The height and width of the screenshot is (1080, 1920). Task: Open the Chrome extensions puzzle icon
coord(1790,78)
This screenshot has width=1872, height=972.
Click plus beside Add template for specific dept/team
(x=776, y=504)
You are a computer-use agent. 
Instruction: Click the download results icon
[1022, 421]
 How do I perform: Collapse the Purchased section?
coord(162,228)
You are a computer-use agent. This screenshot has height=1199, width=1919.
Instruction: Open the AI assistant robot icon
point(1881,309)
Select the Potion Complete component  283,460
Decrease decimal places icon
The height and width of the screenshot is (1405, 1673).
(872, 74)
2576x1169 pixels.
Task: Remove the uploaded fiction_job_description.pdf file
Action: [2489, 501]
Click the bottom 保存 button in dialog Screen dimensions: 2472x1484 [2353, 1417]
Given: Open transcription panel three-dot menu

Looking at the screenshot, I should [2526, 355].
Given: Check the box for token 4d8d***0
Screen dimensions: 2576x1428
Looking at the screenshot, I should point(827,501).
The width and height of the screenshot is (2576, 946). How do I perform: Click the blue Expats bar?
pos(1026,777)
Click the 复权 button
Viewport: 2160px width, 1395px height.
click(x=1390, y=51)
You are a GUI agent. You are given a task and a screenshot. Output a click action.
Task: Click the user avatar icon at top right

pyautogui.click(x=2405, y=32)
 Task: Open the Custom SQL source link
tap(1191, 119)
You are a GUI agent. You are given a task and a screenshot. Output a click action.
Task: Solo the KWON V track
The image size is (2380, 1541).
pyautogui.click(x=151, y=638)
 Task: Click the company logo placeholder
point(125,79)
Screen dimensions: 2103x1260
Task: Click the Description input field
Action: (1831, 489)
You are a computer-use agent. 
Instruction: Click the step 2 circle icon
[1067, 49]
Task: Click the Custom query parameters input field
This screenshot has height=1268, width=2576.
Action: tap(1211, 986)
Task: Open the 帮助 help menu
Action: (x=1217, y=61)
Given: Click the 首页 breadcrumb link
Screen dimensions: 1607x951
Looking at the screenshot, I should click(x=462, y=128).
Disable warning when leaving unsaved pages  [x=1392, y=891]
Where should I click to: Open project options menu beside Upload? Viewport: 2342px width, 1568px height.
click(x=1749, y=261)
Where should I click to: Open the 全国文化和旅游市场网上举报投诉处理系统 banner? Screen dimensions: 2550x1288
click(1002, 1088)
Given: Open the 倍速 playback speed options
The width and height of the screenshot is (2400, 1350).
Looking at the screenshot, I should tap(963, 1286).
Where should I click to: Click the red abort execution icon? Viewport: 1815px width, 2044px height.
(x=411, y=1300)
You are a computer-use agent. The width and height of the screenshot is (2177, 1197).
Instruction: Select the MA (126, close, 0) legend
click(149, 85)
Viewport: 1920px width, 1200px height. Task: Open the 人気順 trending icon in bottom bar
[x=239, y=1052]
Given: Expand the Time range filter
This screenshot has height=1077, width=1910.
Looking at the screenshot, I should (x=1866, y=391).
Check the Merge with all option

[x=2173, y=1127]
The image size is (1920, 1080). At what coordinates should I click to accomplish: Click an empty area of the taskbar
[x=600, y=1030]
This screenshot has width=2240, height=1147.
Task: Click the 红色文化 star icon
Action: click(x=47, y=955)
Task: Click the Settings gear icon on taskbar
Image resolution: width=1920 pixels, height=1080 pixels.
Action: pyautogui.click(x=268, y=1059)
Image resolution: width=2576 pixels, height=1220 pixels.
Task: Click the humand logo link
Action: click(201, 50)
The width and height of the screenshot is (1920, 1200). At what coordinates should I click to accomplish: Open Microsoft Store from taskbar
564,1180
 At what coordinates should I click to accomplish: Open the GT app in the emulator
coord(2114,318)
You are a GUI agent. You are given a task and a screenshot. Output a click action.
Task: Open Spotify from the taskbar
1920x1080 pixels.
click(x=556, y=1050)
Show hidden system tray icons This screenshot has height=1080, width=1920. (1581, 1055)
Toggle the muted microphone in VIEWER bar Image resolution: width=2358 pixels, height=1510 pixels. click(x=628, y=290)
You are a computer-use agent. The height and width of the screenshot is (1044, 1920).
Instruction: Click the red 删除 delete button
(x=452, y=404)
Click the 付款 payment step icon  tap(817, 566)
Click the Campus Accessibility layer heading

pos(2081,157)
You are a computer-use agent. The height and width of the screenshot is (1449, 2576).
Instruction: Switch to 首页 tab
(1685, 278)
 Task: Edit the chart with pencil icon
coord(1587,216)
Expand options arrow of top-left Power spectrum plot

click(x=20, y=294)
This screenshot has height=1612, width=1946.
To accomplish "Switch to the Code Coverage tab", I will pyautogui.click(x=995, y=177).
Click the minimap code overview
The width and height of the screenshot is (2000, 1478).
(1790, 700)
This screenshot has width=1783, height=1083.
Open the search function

→ **Exercise brief**
Working through the records above, copy each one exactly.

→ **Solution to the problem**
The height and width of the screenshot is (1080, 1920). Task: Open the Chrome extensions puzzle icon
coord(1790,78)
This screenshot has width=1872, height=972.
Click plus beside Add template for specific dept/team
(x=776, y=504)
You are a computer-use agent. 
Instruction: Click the download results icon
[1022, 421]
 How do I perform: Collapse the Purchased section?
coord(162,228)
You are a computer-use agent. This screenshot has height=1199, width=1919.
Instruction: Open the AI assistant robot icon
point(1881,309)
Select the Potion Complete component  283,460
Decrease decimal places icon
The height and width of the screenshot is (1405, 1673).
(872, 74)
2576x1169 pixels.
Task: Remove the uploaded fiction_job_description.pdf file
Action: [2489, 501]
Click the bottom 保存 button in dialog Screen dimensions: 2472x1484 [2353, 1417]
Given: Open transcription panel three-dot menu

Looking at the screenshot, I should [2526, 355].
Given: Check the box for token 4d8d***0
Screen dimensions: 2576x1428
Looking at the screenshot, I should point(827,501).
The width and height of the screenshot is (2576, 946). How do I perform: Click the blue Expats bar?
pos(1026,777)
Click the 复权 button
Viewport: 2160px width, 1395px height.
click(x=1390, y=51)
You are a GUI agent. You are given a task and a screenshot. Output a click action.
Task: Click the user avatar icon at top right

pyautogui.click(x=2405, y=32)
 Task: Open the Custom SQL source link
tap(1191, 119)
You are a GUI agent. You are given a task and a screenshot. Output a click action.
Task: Solo the KWON V track
The image size is (2380, 1541).
pyautogui.click(x=151, y=638)
 Task: Click the company logo placeholder
point(125,79)
Screen dimensions: 2103x1260
Task: Click the Description input field
Action: (1831, 489)
You are a computer-use agent. 
Instruction: Click the step 2 circle icon
[1067, 49]
Task: Click the Custom query parameters input field
This screenshot has height=1268, width=2576.
Action: tap(1211, 986)
Task: Open the 帮助 help menu
Action: (x=1217, y=61)
Given: Click the 首页 breadcrumb link
Screen dimensions: 1607x951
Looking at the screenshot, I should click(x=462, y=128).
Disable warning when leaving unsaved pages  [x=1392, y=891]
Where should I click to: Open project options menu beside Upload? Viewport: 2342px width, 1568px height.
click(x=1749, y=261)
Where should I click to: Open the 全国文化和旅游市场网上举报投诉处理系统 banner? Screen dimensions: 2550x1288
click(1002, 1088)
Given: Open the 倍速 playback speed options
The width and height of the screenshot is (2400, 1350).
Looking at the screenshot, I should tap(963, 1286).
Where should I click to: Click the red abort execution icon? Viewport: 1815px width, 2044px height.
(x=411, y=1300)
You are a computer-use agent. The width and height of the screenshot is (2177, 1197).
Instruction: Select the MA (126, close, 0) legend
click(149, 85)
Viewport: 1920px width, 1200px height. Task: Open the 人気順 trending icon in bottom bar
[x=239, y=1052]
Given: Expand the Time range filter
This screenshot has height=1077, width=1910.
Looking at the screenshot, I should (x=1866, y=391).
Check the Merge with all option

[x=2173, y=1127]
The image size is (1920, 1080). At what coordinates should I click to accomplish: Click an empty area of the taskbar
[x=600, y=1030]
This screenshot has width=2240, height=1147.
Task: Click the 红色文化 star icon
Action: click(x=47, y=955)
Task: Click the Settings gear icon on taskbar
Image resolution: width=1920 pixels, height=1080 pixels.
Action: pyautogui.click(x=268, y=1059)
Image resolution: width=2576 pixels, height=1220 pixels.
Task: Click the humand logo link
Action: click(201, 50)
The width and height of the screenshot is (1920, 1200). At what coordinates should I click to accomplish: Open Microsoft Store from taskbar
564,1180
 At what coordinates should I click to accomplish: Open the GT app in the emulator
coord(2114,318)
You are a GUI agent. You are given a task and a screenshot. Output a click action.
Task: Open Spotify from the taskbar
1920x1080 pixels.
click(x=556, y=1050)
Show hidden system tray icons This screenshot has height=1080, width=1920. (1581, 1055)
Toggle the muted microphone in VIEWER bar Image resolution: width=2358 pixels, height=1510 pixels. click(x=628, y=290)
You are a computer-use agent. The height and width of the screenshot is (1044, 1920).
Instruction: Click the red 删除 delete button
(x=452, y=404)
Click the 付款 payment step icon  tap(817, 566)
Click the Campus Accessibility layer heading

pos(2081,157)
You are a computer-use agent. The height and width of the screenshot is (1449, 2576).
Instruction: Switch to 首页 tab
(1685, 278)
 Task: Edit the chart with pencil icon
coord(1587,216)
Expand options arrow of top-left Power spectrum plot

click(x=20, y=294)
This screenshot has height=1612, width=1946.
To accomplish "Switch to the Code Coverage tab", I will pyautogui.click(x=995, y=177).
Click the minimap code overview
The width and height of the screenshot is (2000, 1478).
(1790, 700)
This screenshot has width=1783, height=1083.
Open the search function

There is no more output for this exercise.